Livestock shows and rodeos are being shut down across the country, with the list of cancelled events growing every day, due to the concern for public health and safety in the midst of the COVOID-19 outbreak.
Now it’s been reported that four people who tested positive for COVID-19 in Houston visited the same tent at the Houston Livestock Show and Rodeo Barbecue Cookoff last month.
According to officials, the barbecue event held Friday, February 28, was attended by 73,433 people.
Two cases from Brazoria County, a police officer in Montgomery County, and a case from Galveston County all visited the Latino Police Officer’s Association tent, known at the cook-off as the “LPOA Roadkill Cafe,” according to LPOA spokesperson Roy Gaivey, who told the Montgomery Country Police Reporter that he sent a text message to the 18-member group after learning that the Patton Village police officer from Montgomery County had tested positive.
Only identified as a male police officer in his 40s, the Montgomery County first case has a link to a presumptive case reported Friday by Galveston County. In the hours after the Galveston County case was announced, the officer was listed in critical condition, according to health officials.

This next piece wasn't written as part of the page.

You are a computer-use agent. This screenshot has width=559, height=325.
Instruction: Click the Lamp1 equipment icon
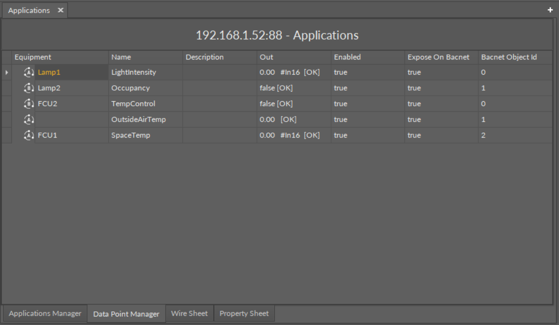29,72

Officials from the City of Houston and Harris County cited the Montgomery County case as the main reason for closing the HLSR. The event was shut down for the remainder of the season after it was learned that the officer, a man in his 40s, was at the rodeo cook-off on Friday, February 28.
The Montgomery County patient’s results are still pending from the CDC and County Officials report that he was no travel history outside of Texas, but it’s unknown for certain whether he became sick before, during, or after the event.